The next step is to upload the pricing data into object storage. To do this, click on the data icon (it is the one with two 1's and two 0's) in the northeast corner of the Watson Studio interface.

Next, on the "Files" tab click on "Browse" where it says, "Drop your file here or browse your files to add a new file".

From there, navigate to our data set "RETAIL_DATA.csv" and upload it to the cloud.

Once the file is uploaded it should appear in the data tab.



Once the file is loaded into object storage,  from the drop-down menu, select insert credentials.

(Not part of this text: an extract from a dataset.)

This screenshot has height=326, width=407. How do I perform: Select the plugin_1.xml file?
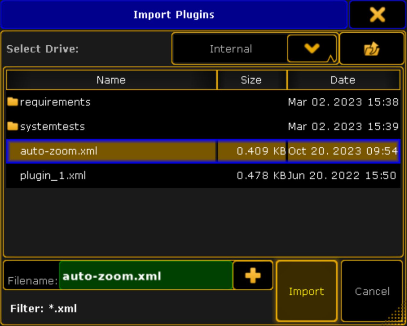53,176
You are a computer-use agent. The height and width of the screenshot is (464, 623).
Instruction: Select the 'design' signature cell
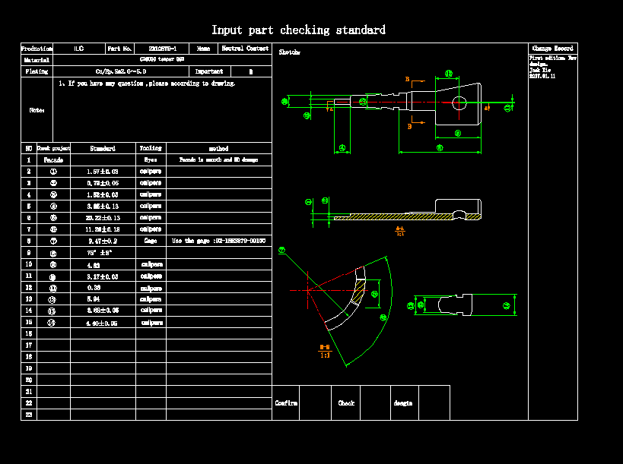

After this is complete, you should a cell should be created that looks like this.


In [None]:

# @hidden_cell
# The following code contains the credentials for a file in your IBM Cloud Object Storage.
# You might want to remove those credentials before you share your notebook.
credentials_1 = {
    'IBM_API_KEY_ID': 'XXXXXXX',
    'IAM_SERVICE_ID': 'XXXXXXX',
    'ENDPOINT': 'XXXXXXX',
    'IBM_AUTH_ENDPOINT': 'XXXXXXX',
    'BUCKET': 'XXXXXXX',
    'FILE': 'RETAIL_DATA.csv'
}


The next snippet of code will convert the file you just uploaded to object storage into a pandas data frame. Replace the credentials below with the credentials you inserted in the cell above.

In [None]:

import sys
import types
import pandas as pd
from ibm_botocore.client import Config
import ibm_boto3

def __iter__(self): return 0

# @hidden_cell
# The following code accesses a file in your IBM Cloud Object Storage. It includes your credentials.
# You might want to remove those credentials before you share your notebook.
client_e2f5521e5ce34913a7133599cf5a489b = ibm_boto3.client(service_name='s3',
    ibm_api_key_id='XXXXXXX',
    ibm_auth_endpoint="XXXXXXX",
    config=Config(signature_version='oauth'),
    endpoint_url='XXXXXXX')

body = client_e2f5521e5ce34913a7133599cf5a489b.get_object(Bucket='XXXXXXX',Key='RETAIL_DATA.csv')['Body']
# add missing __iter__ method, so pandas accepts body as file-like object
if not hasattr(body, "__iter__"): body.__iter__ = types.MethodType( __iter__, body )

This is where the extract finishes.